WASHINGTON, October 11, 2012 – The U.S. dairy market can no longer depend on predictable market cycles that were the custom from the 1990s through the mid-2000s, Rabobank’s Food and Agribusiness Research and Advisory group said in an industry note published to clients Wednesday.

U.S. milk prices followed mostly predictable cycles in the past, “with highs and lows occurring at almost regular intervals,” Rabobank said. “Many in the industry still see the market through this prism, and plan according to assumptions that a regular pattern of highs and lows can be expected,” said the report, titled “Dysrhythmia: The End of the Old U.S. Dairy Price Cycle.”

Rabobank says the abrupt change in domestic milk market fundamentals comes as the U.S. dairy industry finds itself part of the global market, ending decades of isolation. “The explosion of prices on the world market encouraged the U.S. to begin supplying large volumes of exports to the international market, with no need for government subsidies to do so – quickly bringing the U.S. and international dairy prices into alignment,” the report said.

However, it added that exposure to the world market brings “extreme diversity and volatility – including factors such as income growth in the developing world, dietary shifts, product contamination, shifting regulation and currency strengths in import regions.”

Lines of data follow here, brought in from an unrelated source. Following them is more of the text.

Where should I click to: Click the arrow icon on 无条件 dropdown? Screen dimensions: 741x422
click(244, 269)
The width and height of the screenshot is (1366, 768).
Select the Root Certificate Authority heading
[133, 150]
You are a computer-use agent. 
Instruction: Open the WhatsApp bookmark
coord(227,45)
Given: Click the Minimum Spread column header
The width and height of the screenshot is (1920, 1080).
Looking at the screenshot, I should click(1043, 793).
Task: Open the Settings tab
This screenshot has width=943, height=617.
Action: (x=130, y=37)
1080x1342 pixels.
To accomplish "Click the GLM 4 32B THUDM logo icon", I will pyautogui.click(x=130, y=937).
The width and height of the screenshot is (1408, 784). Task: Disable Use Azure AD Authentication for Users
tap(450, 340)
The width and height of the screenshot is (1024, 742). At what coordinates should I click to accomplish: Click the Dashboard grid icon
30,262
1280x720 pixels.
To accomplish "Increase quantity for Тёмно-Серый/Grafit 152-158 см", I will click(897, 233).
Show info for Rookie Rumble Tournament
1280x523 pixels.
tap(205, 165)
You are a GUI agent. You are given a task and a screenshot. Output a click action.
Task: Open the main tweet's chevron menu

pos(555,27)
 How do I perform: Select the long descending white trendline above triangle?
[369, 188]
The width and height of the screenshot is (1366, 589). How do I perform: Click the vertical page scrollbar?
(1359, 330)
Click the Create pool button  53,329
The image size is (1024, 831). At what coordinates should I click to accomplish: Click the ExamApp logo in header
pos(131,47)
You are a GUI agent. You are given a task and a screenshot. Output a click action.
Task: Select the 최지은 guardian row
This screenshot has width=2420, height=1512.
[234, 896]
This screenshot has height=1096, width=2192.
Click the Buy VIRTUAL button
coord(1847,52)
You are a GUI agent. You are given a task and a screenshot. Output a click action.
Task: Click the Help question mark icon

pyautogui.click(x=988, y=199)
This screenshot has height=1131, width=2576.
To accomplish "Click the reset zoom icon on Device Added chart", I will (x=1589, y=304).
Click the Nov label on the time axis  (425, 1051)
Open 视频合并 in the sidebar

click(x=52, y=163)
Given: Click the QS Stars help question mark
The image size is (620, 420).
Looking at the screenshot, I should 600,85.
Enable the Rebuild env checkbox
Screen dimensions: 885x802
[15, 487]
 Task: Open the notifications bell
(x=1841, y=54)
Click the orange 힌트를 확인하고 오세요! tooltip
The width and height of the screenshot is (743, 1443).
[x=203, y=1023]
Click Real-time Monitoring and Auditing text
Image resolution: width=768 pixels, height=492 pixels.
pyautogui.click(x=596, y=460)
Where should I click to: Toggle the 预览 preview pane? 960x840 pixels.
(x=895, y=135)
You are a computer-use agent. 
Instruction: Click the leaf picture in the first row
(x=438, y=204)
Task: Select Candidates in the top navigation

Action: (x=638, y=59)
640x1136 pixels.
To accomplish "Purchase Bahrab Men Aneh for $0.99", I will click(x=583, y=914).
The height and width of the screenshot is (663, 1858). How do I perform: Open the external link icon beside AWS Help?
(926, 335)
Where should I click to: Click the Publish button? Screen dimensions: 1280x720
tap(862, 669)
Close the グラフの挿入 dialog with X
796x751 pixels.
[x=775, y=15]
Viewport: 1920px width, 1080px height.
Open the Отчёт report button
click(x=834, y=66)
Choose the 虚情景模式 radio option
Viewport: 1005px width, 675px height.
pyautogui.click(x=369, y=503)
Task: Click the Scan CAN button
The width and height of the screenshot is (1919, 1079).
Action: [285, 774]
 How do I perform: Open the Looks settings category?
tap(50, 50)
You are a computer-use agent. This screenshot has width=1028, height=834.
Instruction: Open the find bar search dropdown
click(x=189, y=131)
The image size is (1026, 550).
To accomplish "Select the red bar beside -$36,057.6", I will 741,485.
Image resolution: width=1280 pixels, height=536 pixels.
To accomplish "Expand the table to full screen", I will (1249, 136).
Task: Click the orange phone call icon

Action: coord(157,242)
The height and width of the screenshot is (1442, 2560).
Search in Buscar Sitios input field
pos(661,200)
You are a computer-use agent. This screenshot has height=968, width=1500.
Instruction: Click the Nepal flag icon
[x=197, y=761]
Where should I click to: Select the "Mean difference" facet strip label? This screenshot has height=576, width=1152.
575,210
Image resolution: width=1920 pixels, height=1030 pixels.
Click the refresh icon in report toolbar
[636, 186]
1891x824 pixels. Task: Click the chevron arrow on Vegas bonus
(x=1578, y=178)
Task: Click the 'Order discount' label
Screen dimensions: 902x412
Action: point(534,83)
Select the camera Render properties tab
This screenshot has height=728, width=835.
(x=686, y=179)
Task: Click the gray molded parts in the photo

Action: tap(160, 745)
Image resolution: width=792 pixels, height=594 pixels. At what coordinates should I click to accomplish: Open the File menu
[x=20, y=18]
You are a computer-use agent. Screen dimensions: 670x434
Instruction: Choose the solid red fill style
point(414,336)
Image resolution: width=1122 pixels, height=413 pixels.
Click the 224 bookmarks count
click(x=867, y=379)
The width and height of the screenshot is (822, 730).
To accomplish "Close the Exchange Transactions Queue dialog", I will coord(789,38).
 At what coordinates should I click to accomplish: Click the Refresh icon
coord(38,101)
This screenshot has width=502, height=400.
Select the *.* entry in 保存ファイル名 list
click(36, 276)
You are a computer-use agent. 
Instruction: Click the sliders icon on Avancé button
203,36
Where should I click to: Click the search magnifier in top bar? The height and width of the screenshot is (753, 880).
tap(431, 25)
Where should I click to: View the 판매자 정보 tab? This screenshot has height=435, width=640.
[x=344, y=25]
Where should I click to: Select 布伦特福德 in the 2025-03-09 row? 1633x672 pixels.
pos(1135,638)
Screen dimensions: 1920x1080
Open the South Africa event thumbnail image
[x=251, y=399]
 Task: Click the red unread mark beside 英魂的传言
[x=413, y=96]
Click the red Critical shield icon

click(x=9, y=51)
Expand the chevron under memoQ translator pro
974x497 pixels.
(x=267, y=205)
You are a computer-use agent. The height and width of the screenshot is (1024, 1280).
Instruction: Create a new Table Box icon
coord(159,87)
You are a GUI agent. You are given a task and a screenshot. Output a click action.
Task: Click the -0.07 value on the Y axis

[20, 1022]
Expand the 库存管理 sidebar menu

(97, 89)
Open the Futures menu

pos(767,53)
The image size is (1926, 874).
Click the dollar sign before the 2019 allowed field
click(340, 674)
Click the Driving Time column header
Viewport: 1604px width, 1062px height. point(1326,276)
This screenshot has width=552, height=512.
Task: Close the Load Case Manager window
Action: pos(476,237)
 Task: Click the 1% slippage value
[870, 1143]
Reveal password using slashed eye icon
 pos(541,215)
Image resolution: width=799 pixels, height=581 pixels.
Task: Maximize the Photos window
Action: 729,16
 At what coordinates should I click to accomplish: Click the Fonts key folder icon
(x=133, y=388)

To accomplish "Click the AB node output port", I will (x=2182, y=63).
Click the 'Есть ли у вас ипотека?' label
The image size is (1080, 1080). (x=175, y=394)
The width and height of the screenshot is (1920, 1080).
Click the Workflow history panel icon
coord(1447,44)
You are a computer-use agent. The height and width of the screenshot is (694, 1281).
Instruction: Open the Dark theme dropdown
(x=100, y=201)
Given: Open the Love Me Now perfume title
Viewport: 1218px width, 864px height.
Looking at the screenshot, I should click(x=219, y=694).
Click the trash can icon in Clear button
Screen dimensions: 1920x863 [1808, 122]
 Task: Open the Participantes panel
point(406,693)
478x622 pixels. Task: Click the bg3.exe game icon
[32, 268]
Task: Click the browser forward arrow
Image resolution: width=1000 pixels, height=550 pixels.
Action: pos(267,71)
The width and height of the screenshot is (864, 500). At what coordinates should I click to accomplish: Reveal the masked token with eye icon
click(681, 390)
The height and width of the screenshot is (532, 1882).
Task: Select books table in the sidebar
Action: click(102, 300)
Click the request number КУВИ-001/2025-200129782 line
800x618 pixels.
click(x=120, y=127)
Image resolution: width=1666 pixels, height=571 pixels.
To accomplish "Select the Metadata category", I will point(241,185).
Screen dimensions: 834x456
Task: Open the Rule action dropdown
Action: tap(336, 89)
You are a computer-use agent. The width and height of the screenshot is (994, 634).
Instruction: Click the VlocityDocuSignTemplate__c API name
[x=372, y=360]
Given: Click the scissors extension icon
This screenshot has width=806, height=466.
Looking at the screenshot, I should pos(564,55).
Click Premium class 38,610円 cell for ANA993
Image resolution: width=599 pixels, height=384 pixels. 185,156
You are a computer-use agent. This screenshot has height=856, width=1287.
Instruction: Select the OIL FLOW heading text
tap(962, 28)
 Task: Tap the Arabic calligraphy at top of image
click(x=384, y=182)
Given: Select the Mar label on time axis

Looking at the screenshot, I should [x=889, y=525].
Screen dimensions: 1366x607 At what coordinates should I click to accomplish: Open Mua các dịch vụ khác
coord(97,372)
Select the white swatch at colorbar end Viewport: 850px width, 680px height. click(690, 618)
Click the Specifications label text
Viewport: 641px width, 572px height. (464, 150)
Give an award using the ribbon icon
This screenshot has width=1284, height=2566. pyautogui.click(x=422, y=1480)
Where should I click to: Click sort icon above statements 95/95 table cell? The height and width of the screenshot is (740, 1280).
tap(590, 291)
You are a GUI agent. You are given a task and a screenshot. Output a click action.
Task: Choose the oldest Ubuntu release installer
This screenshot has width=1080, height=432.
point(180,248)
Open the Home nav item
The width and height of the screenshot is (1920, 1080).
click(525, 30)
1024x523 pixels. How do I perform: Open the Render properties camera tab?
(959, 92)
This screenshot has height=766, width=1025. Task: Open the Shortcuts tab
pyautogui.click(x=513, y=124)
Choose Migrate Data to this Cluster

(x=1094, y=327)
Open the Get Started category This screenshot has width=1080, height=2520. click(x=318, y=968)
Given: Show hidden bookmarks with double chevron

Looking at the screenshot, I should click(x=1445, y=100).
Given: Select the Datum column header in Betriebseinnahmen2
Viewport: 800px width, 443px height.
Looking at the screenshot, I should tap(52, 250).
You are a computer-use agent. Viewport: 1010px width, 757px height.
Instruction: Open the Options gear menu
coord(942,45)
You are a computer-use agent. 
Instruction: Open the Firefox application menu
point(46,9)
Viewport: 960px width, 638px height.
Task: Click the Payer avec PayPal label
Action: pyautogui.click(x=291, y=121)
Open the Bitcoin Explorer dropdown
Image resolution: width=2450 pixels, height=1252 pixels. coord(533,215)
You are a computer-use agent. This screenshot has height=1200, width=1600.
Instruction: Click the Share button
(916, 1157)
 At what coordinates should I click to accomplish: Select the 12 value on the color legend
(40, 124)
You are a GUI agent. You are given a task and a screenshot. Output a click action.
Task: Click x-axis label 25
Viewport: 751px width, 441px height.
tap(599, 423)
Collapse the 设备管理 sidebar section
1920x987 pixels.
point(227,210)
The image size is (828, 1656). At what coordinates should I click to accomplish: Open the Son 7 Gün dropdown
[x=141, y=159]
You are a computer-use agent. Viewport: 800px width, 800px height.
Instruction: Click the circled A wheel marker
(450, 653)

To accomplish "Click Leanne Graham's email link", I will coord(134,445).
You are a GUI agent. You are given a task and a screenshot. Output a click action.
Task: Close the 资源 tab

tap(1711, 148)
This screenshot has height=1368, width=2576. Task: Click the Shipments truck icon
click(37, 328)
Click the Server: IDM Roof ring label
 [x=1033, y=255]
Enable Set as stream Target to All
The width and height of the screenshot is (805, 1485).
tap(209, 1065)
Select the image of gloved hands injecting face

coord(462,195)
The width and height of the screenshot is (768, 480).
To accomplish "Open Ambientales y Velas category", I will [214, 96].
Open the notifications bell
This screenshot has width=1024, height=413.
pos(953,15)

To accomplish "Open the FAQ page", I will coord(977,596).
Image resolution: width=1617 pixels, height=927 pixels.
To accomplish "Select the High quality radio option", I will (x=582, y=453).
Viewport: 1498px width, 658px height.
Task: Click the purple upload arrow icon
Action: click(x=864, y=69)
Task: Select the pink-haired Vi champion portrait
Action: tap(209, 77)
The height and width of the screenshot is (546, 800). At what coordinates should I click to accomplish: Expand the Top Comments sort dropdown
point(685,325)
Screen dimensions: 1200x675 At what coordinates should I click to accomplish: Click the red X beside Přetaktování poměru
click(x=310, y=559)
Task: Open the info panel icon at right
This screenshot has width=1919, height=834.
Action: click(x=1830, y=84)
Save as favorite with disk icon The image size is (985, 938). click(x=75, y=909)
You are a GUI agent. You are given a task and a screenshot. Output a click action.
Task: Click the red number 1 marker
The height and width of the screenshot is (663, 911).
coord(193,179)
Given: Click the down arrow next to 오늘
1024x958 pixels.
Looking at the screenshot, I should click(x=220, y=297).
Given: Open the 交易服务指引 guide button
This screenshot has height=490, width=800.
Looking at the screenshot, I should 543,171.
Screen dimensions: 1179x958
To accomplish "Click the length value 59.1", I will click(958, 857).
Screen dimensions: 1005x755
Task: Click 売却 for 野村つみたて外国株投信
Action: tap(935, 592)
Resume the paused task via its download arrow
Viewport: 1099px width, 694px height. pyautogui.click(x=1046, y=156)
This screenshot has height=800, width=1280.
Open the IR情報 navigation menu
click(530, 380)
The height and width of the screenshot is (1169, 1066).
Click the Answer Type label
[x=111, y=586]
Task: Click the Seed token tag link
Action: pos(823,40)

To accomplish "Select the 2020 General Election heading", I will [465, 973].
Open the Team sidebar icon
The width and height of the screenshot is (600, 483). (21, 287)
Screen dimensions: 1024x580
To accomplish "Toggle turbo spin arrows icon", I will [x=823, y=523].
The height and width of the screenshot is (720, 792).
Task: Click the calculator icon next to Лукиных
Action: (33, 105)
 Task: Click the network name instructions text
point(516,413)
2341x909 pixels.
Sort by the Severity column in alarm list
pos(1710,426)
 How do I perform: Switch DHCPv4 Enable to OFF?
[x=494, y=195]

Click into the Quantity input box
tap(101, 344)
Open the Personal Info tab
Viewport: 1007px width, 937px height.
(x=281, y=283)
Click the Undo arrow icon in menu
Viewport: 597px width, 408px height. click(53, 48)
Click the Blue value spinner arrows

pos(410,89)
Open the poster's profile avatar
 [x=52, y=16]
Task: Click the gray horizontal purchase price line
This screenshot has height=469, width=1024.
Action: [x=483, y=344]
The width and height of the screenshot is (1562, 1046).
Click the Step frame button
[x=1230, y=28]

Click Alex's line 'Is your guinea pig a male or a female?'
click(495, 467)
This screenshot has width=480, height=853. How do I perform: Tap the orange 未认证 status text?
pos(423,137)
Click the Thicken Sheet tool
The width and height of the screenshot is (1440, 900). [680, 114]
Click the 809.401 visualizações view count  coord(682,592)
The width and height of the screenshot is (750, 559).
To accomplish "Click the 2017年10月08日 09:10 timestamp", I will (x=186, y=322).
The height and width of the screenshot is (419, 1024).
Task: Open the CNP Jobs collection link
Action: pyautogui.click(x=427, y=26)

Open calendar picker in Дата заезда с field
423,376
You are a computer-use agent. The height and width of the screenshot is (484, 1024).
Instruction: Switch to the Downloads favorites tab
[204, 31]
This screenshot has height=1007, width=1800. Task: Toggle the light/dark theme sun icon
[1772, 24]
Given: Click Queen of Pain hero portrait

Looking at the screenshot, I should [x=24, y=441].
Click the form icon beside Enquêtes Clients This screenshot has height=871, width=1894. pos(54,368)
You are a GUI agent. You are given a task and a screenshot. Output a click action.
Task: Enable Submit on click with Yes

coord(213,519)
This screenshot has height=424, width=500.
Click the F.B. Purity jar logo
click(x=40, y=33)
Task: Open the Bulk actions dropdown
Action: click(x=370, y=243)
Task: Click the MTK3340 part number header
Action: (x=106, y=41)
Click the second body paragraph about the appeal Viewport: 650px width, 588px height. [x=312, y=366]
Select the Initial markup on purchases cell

Even before the sharp increases in global demand for U.S. dairy products, the report added, USDA price and income support programs had become less effective in providing a safety net. In particular, the dairy product purchase program became less and less able to provide a price floor for milk as the guaranteed purchase price was reduced and milk production costs increased.

The report also noted that producers continue to face volatile feed prices, making the less-regular dairy price cycles even more difficult to predict. In the past, feed costs for dairy producers were reasonably stable, more or less tracking the costs of producing corn, soybeans and hay. As a result, dairy producer margins tended to be revenue-driven, rising and falling with the milk price they received. “Since 2007, however, feed prices have shifted to a higher trading range and now short-term shifts in the cost of feed do not necessarily track those of milk prices – with revenue and costs moving in the opposite direction at times,” Rabobank points out.

With the dairy pricing cycle no longer predictable, the report concludes with recommendations on how U.S. dairy operations can embrace this new challenge including locking in the prices of milk and feed through the use of listed future contracts and/or forward contracts.

The report came one day before USDA’s World Agricultural Supply and Demand Estimates once again trimmed its 2012 milk production forecast to 199.6 billion pounds. It said that slower growth in per-cow production more than offset a slowing decline in cow numbers. USDA expects higher milk prices in late 2012 into 2013, further slowing the rate of decline in cow numbers and helping support higher growth in milk production per cow in 2013. The forecast for 2013 milk production is up only barely from this year at 199.7 billion pounds. The average all-milk price is estimated at $18.50-18.60 per hundredweight this year, $19.00-19.90 next year.